- What you will do -
Could you copy the listing verbatim, from the line containing "Click the lower focal zone arrow marker" through the line containing "The image size is (889, 550). (849, 19)", both included?

================

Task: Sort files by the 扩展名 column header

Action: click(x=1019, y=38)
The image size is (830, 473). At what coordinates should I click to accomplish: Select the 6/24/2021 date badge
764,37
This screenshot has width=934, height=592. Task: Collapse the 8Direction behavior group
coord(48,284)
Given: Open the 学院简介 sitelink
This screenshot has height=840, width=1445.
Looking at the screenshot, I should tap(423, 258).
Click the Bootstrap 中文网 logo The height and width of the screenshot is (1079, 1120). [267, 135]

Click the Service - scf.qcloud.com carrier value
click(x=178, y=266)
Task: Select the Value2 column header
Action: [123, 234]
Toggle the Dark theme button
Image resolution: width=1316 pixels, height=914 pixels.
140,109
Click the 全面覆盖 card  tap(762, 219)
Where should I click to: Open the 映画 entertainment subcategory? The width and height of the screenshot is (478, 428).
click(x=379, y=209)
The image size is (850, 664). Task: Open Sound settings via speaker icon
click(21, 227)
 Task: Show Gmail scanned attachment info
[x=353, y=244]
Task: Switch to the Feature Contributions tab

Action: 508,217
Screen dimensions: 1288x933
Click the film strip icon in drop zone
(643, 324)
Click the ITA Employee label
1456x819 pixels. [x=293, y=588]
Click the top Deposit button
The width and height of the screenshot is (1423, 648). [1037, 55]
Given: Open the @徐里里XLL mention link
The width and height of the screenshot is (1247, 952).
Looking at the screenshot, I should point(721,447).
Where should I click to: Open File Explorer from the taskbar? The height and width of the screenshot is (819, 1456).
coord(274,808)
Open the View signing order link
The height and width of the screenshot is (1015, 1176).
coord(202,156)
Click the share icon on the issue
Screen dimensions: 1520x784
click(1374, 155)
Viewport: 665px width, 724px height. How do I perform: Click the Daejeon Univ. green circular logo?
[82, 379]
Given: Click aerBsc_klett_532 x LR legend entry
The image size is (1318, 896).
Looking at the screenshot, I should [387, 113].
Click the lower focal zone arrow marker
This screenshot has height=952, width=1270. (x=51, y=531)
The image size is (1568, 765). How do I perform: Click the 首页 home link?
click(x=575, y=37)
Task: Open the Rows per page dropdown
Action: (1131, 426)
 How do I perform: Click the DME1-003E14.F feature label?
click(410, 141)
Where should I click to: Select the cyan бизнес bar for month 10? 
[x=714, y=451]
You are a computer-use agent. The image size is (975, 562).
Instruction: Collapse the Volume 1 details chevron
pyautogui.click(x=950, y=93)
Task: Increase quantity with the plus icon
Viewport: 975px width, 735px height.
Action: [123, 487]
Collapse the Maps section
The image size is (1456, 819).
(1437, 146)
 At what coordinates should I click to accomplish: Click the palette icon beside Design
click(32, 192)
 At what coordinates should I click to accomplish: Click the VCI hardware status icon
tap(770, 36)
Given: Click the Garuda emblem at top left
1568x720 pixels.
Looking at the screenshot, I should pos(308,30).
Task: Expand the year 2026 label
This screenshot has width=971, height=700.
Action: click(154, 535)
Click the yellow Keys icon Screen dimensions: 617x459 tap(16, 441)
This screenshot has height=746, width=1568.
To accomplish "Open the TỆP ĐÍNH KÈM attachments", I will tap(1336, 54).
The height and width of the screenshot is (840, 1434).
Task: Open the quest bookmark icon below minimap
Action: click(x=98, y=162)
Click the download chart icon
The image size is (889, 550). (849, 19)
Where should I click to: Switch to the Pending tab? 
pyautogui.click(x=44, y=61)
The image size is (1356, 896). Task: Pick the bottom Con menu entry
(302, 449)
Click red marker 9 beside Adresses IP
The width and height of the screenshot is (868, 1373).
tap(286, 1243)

================

- Task answer -
Click the lower focal zone arrow marker
This screenshot has height=952, width=1270. (x=51, y=531)
The image size is (1568, 765). How do I perform: Click the 首页 home link?
click(x=575, y=37)
Task: Open the Rows per page dropdown
Action: (1131, 426)
 How do I perform: Click the DME1-003E14.F feature label?
click(410, 141)
Where should I click to: Select the cyan бизнес bar for month 10? 
[x=714, y=451]
You are a computer-use agent. The image size is (975, 562).
Instruction: Collapse the Volume 1 details chevron
pyautogui.click(x=950, y=93)
Task: Increase quantity with the plus icon
Viewport: 975px width, 735px height.
Action: [123, 487]
Collapse the Maps section
The image size is (1456, 819).
(1437, 146)
 At what coordinates should I click to accomplish: Click the palette icon beside Design
click(32, 192)
 At what coordinates should I click to accomplish: Click the VCI hardware status icon
tap(770, 36)
Given: Click the Garuda emblem at top left
1568x720 pixels.
Looking at the screenshot, I should pos(308,30).
Task: Expand the year 2026 label
This screenshot has width=971, height=700.
Action: click(154, 535)
Click the yellow Keys icon Screen dimensions: 617x459 tap(16, 441)
This screenshot has height=746, width=1568.
To accomplish "Open the TỆP ĐÍNH KÈM attachments", I will tap(1336, 54).
The height and width of the screenshot is (840, 1434).
Task: Open the quest bookmark icon below minimap
Action: click(x=98, y=162)
Click the download chart icon
The image size is (889, 550). (849, 19)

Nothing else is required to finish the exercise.